GM Strikes to Impact US Employment Report

october 2019 jobs unemployment employment GDP manufacturing GM

Analysts expect Friday’s employment report to show less than 100k new jobs added in October. The consensus estimate at the moment is 85k new jobs with a slight uptick in the unemployment rate. The uptick in unemployment is no surprise, given the record low 3.5% was reached last month.

This report comes just a few days after the ADP reported 125k jobs added to the private sector in October. While this is a positive number overall, 4000 manufacturing jobs were lost. For a sector which has already taken a hit in recent months, the additional slowdown may lead pundits into a fever pitch over a potential recession. Another concern is the revision of September’s report from the initial 135k additions, down to just 93k.

The ongoing GM strike has led to disagreement among some analysts’ projections for tomorrow’s report. The 46k striking GM employees will count against any growth in payrolls. While many estimates still project 80-90k new jobs were added in October, the Bank of Merrill Lynch is expecting a real number closer to 25k citing direct impact from the GM employees out of work and the reciprocal effect felt by related companies. A number this low would certainly have larger implications on economic outlook.
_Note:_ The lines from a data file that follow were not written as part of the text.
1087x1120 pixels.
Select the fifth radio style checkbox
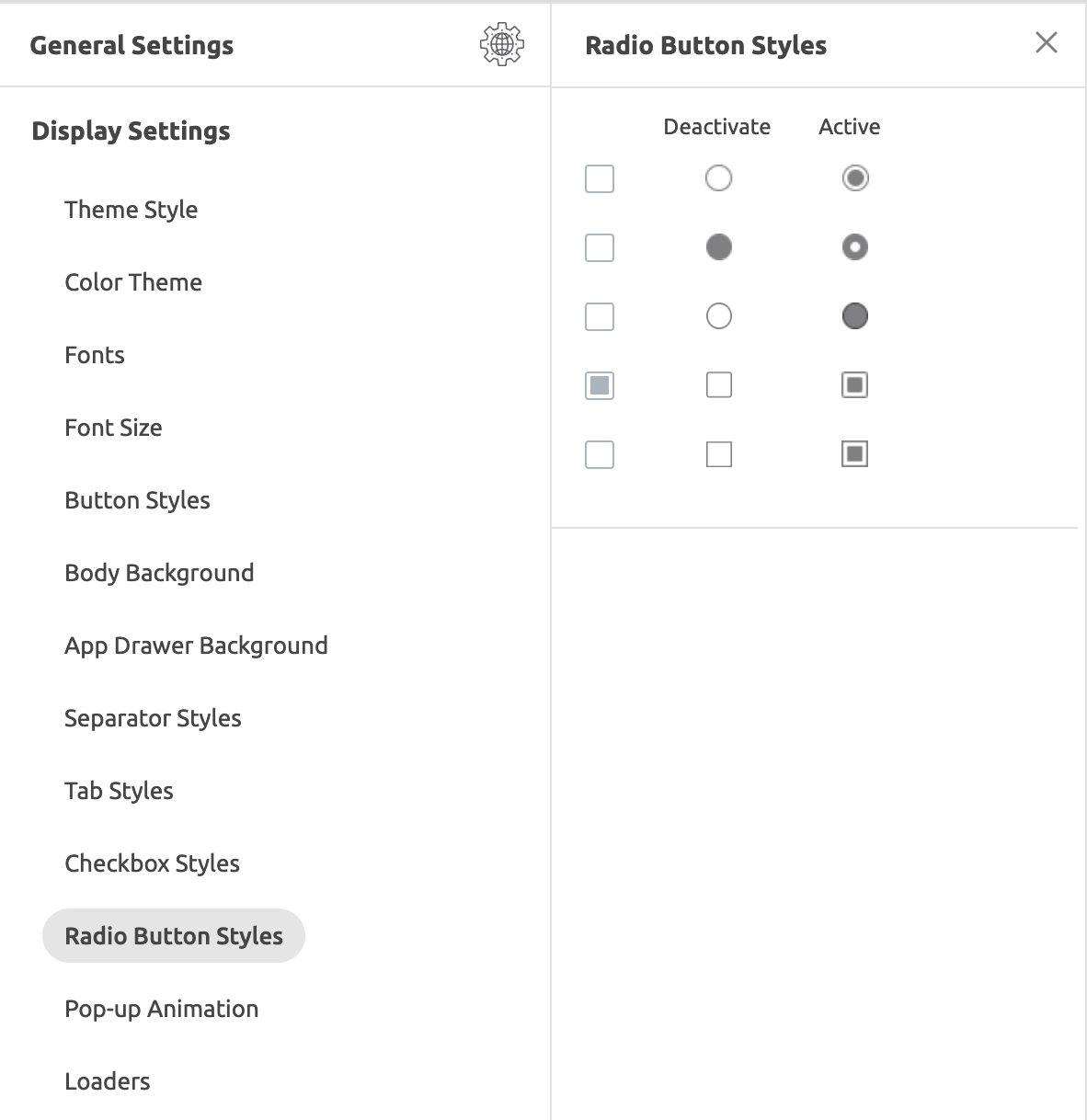click(600, 454)
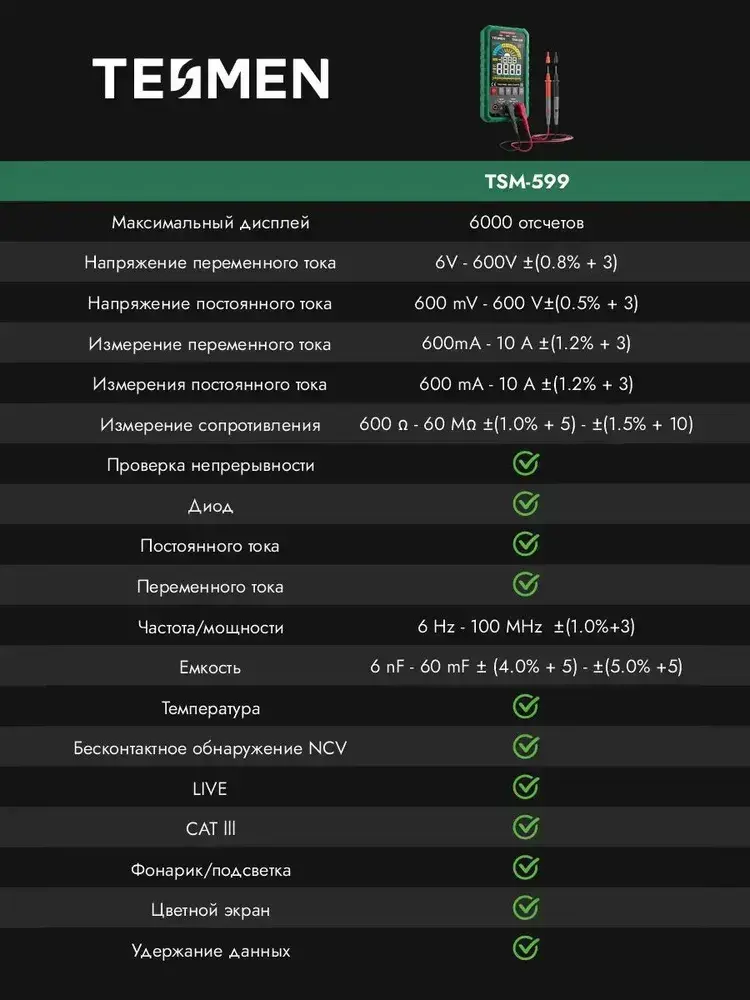The height and width of the screenshot is (1000, 750).
Task: Click the LIVE row checkmark
Action: point(526,788)
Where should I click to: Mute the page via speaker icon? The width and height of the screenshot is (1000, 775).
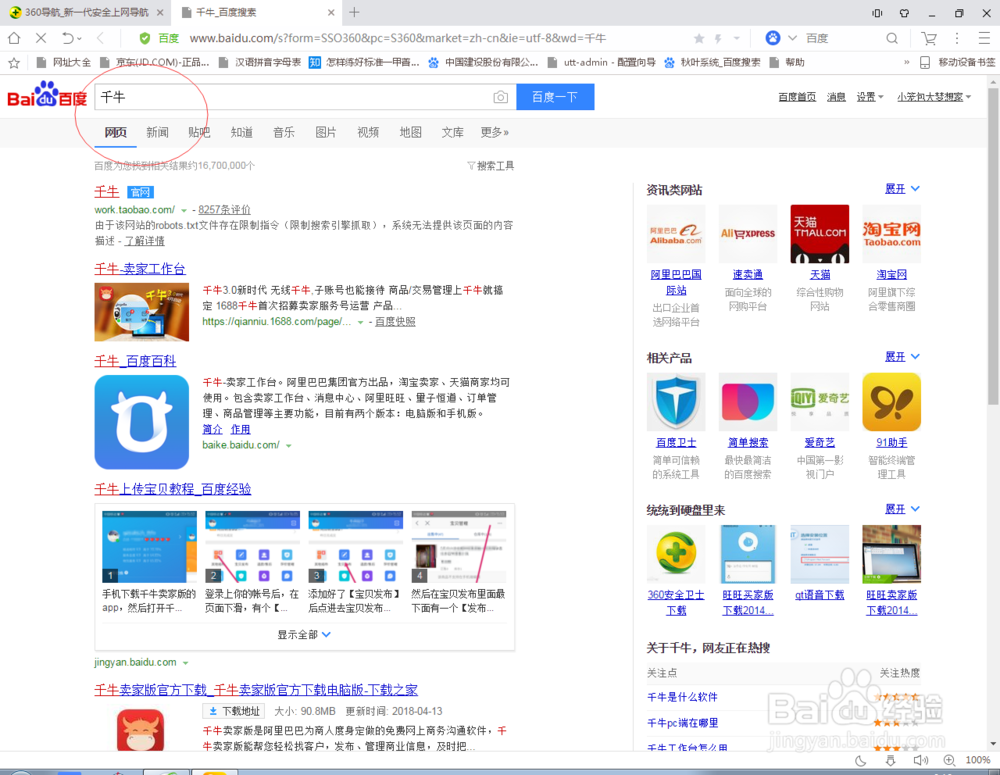920,761
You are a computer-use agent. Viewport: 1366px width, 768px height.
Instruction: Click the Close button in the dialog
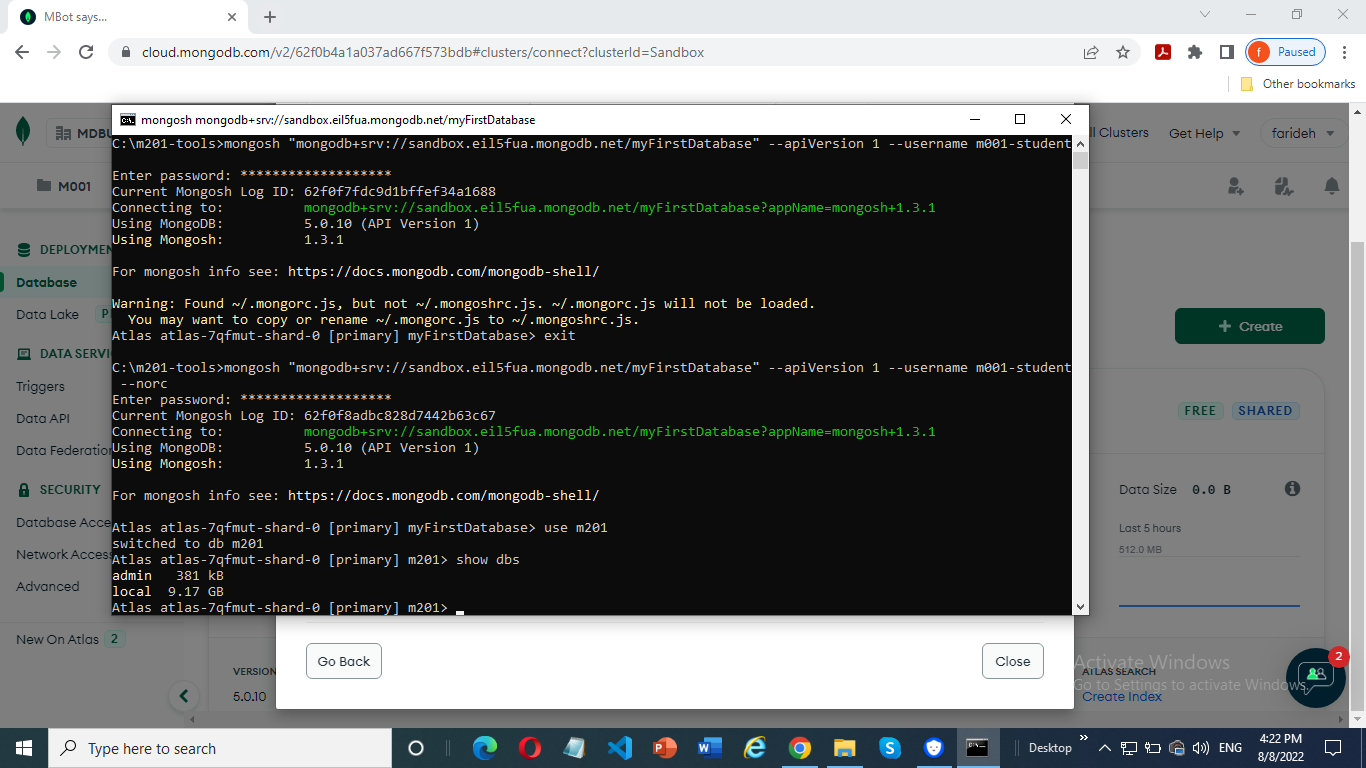coord(1012,661)
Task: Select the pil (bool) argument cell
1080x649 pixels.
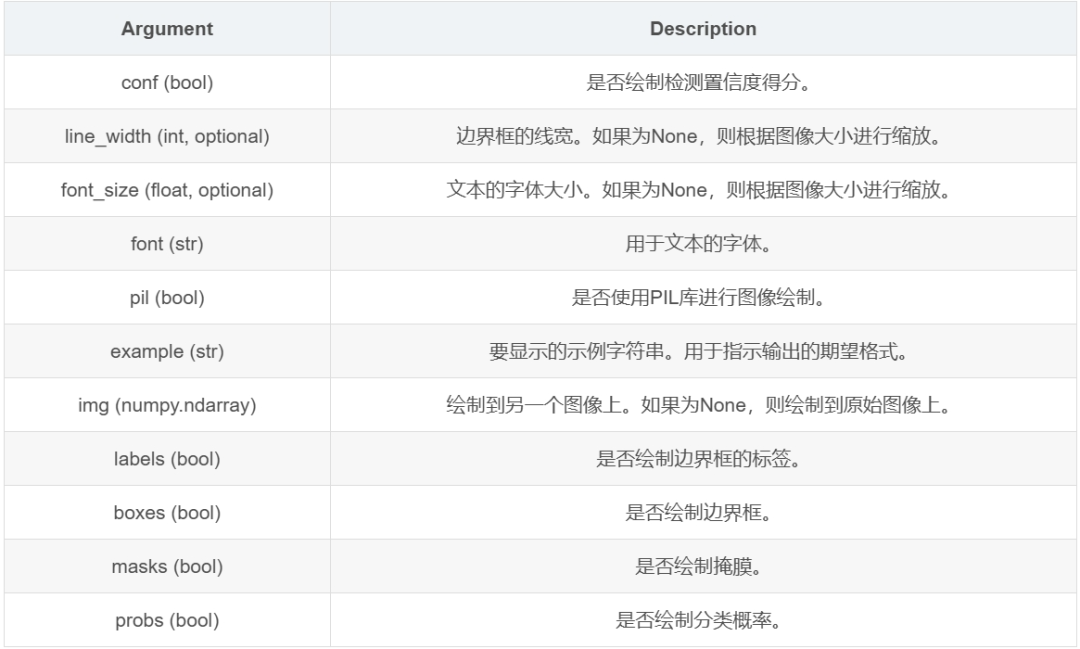Action: (x=167, y=298)
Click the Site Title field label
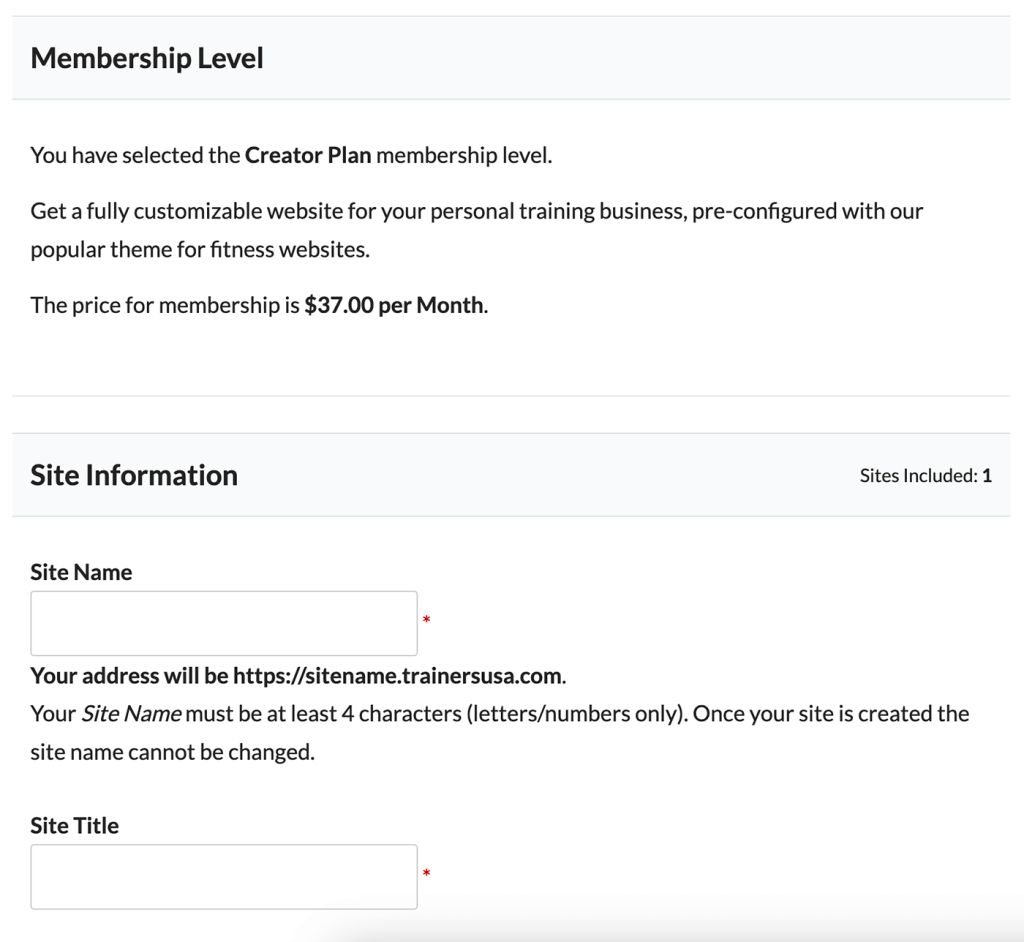Image resolution: width=1024 pixels, height=942 pixels. point(73,825)
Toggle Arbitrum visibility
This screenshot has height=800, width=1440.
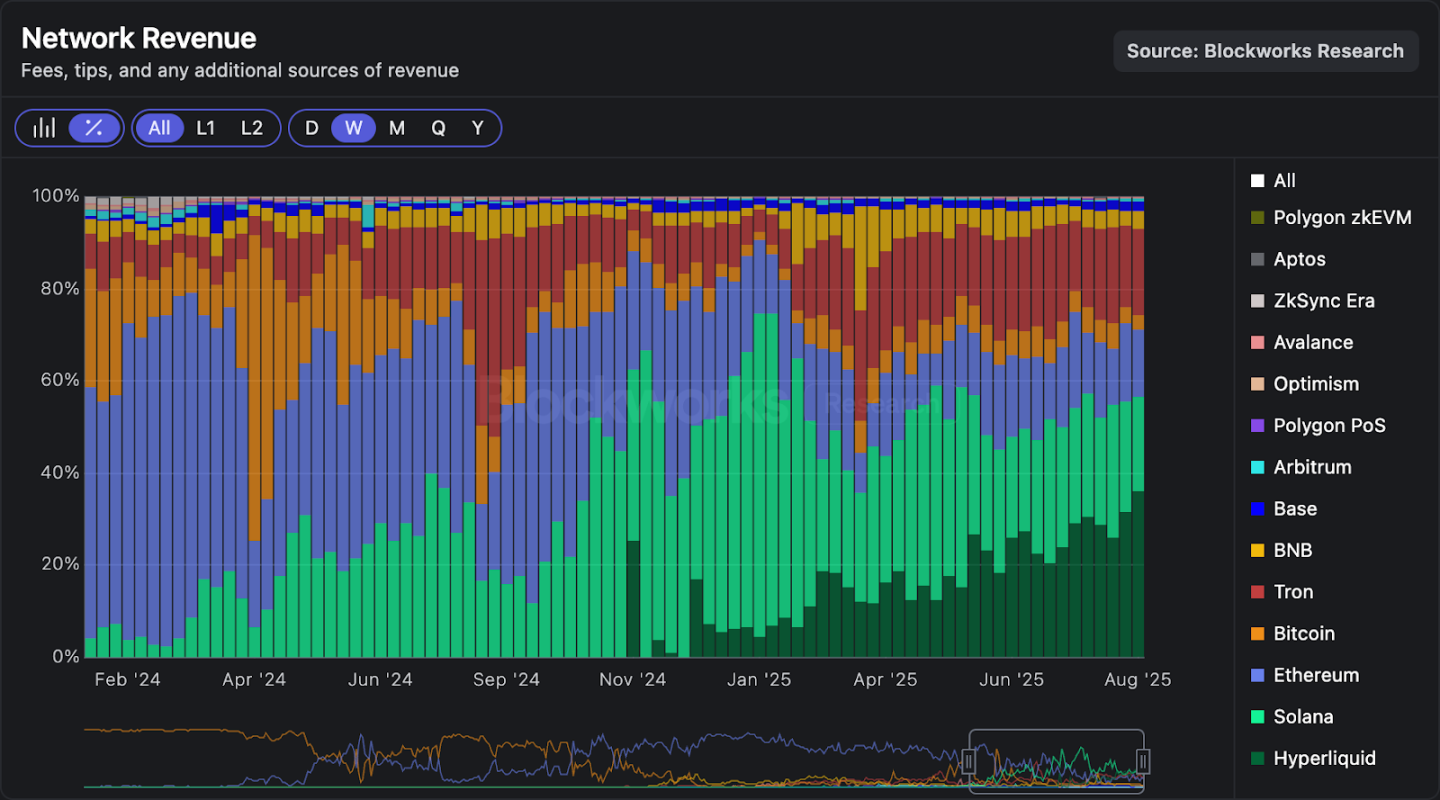tap(1314, 467)
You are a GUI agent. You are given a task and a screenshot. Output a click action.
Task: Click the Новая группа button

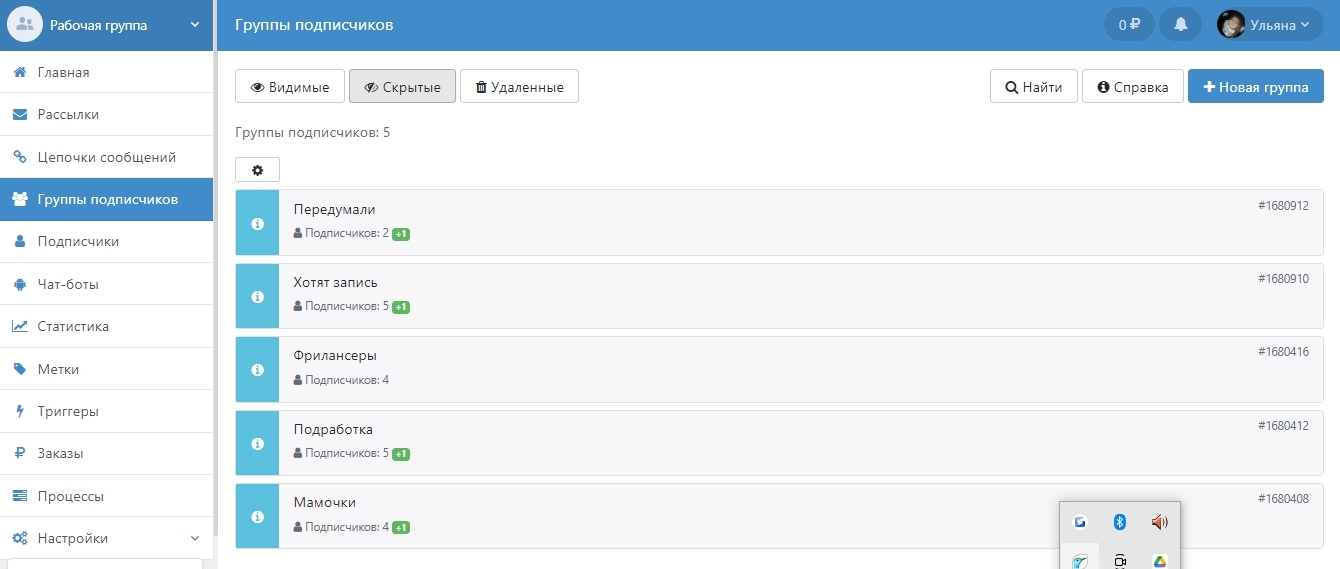point(1255,87)
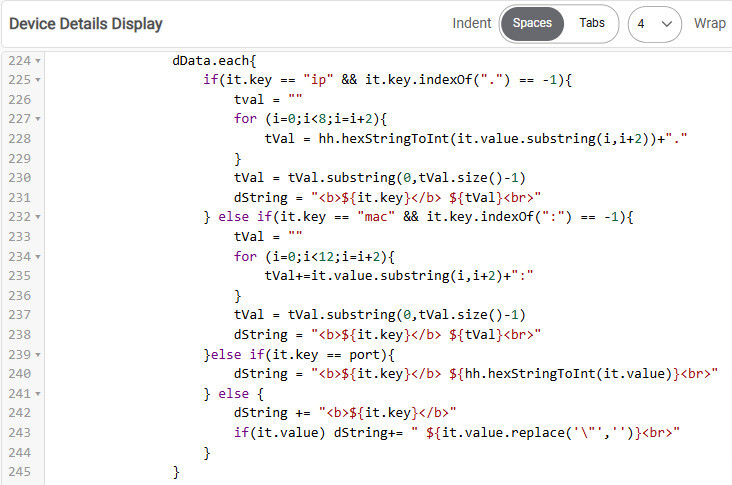
Task: Collapse the dData.each block at line 224
Action: [38, 61]
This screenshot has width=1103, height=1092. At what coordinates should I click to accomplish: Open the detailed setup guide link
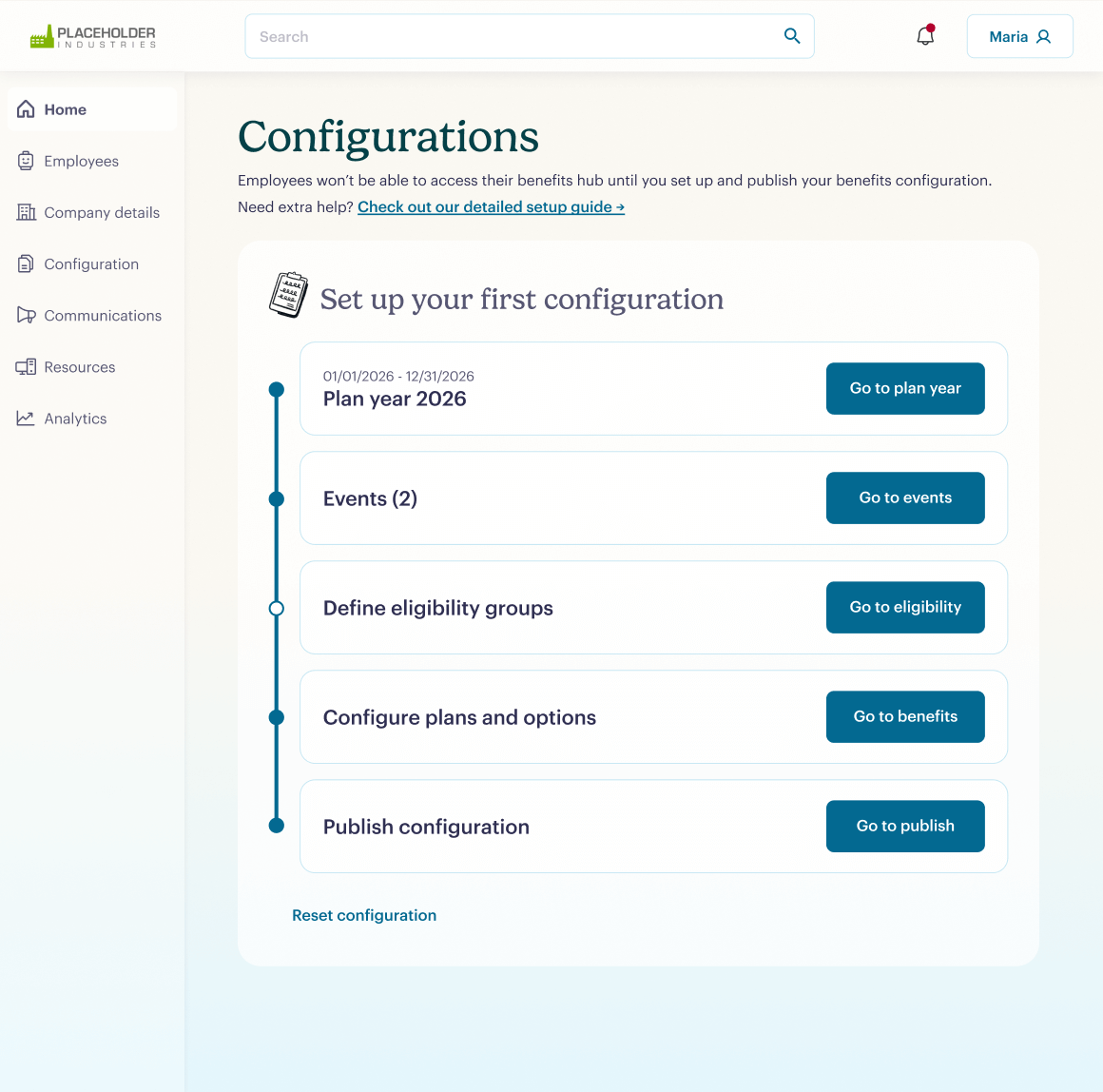pyautogui.click(x=491, y=206)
Tomorrow’s report also follows yesterdays’ Federal Reserve announcement of another rate cut. Although further action is not expected in the coming months, a surprise in tomorrow’s report could potentially change the Fed’s stance especially if upcoming releases were to establish a downward trend.

As it stands, the Fed seems content to let the economy sort itself out. With a large uptick in inflation nearing the 2% target, we may see a tightening of rates. Otherwise it is fair to expect the Fed to remain stagnant with the current target rate.

Average hourly earnings have been a good barometer of the inflation trend historically as it tends to lead to higher prices once workers’ wages increase. Inflation is a lagging indicator so by the time inflation measures 2%, it is safe to assume the real number is slightly higher.

As with any report, the possibility of increased volatility exists in the case of an unexpected announcement. It is imperative to use protective stop orders and employ proper risk management.